If the Internet, whenever and wherever we choose to, is or can be something we build together, a literal commons of infinitely reusable knowledge, we'll be building, when and where we choose to, a commons of infinitely reusable skills at our command.
It will also resemble Wikipedia more than Open Source on the ease with which people will be able to add to it. Developing powerful software has never been easier, but contributing to Wikipedia, or making a post on a site or social network about something you know about, only requires technical knowledge many societies already take for granted: open a web page and start typing about the history of Art Deco, your ideas for a revolutionary fusion of empanadas with Chinese cousine, or whatever else it is you want to teach the world about.
Teaching computers about many things will be even easier than that. We're close to the point where computers will be able to learn your recipe just from a video of you cooking and talking about it, and if besides sending that video to a social network you give access to it to an Open Cook, then it'll learn from your recipy, mix it with other ideas, and be able to give improved advice to anybody else in the world. You'll also be able to directly engage with these intelligences to teach them deliberately: just as artificial intelligences can learn to beat games just by playing them, they'll be able to "pick up" skills from humans by doing things and asking for feedback. And if you don't like how it does something, you can always teach it to do in a different way, and anybody will be able to use your version if they think it's better, and in turn modify it any way they want.
Neither Open Source nor Wikipedia, under different names, looks, and motivations, are as new as they seem to be. They've been known for decades, and only seemed pointless or impossible because our shared imagination often runs a bit behind our shared power. We've began to realize we can make computers do an enormous number of things, much sooner than we thought we would, and while we try to predict and shape the implications of this, we're still approaching at it as if revolutionary technology can only work if built and controlled by giant countries and companies.
They are a part of it, but not the only one, and over the long term perhaps not even the most important part. Google matters because it gives us access to the knowledge we — journalists, scientists, amateurs, scholars, people armed with nothing more and nothing less than a phone and curiosity — built and shared. We go to Facebook to see what we are doing.

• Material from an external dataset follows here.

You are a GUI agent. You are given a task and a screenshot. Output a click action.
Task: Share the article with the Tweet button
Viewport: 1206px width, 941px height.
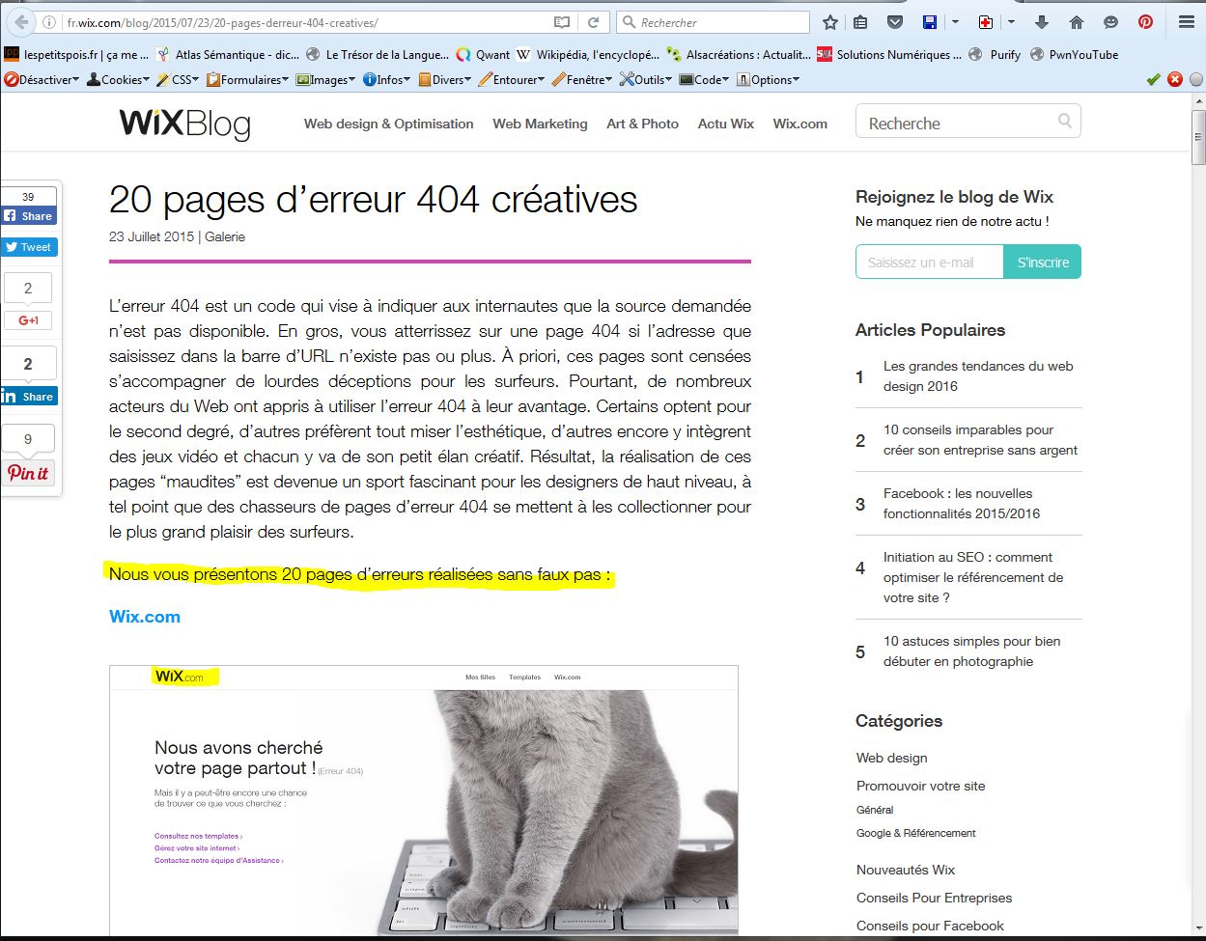(x=29, y=247)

Some Artificial Intelligences can only be built by sophisticated, specialized, organizations; some companies will become wealthy (or even more so) doing it. And some others can and will be built by all of us, together, and over the long term, their impact will be just as large, if not more. The world changed once everybody was able, at least in theory, to read. It changed again when everybody was able, at least in theory, to write something than everybody in the world can read.
How much will it change again once the things around us learn how to do things on their own, and we teach them together?
This article is based on the talk I gave at the Red Hat Forum Buenos Aires 2017.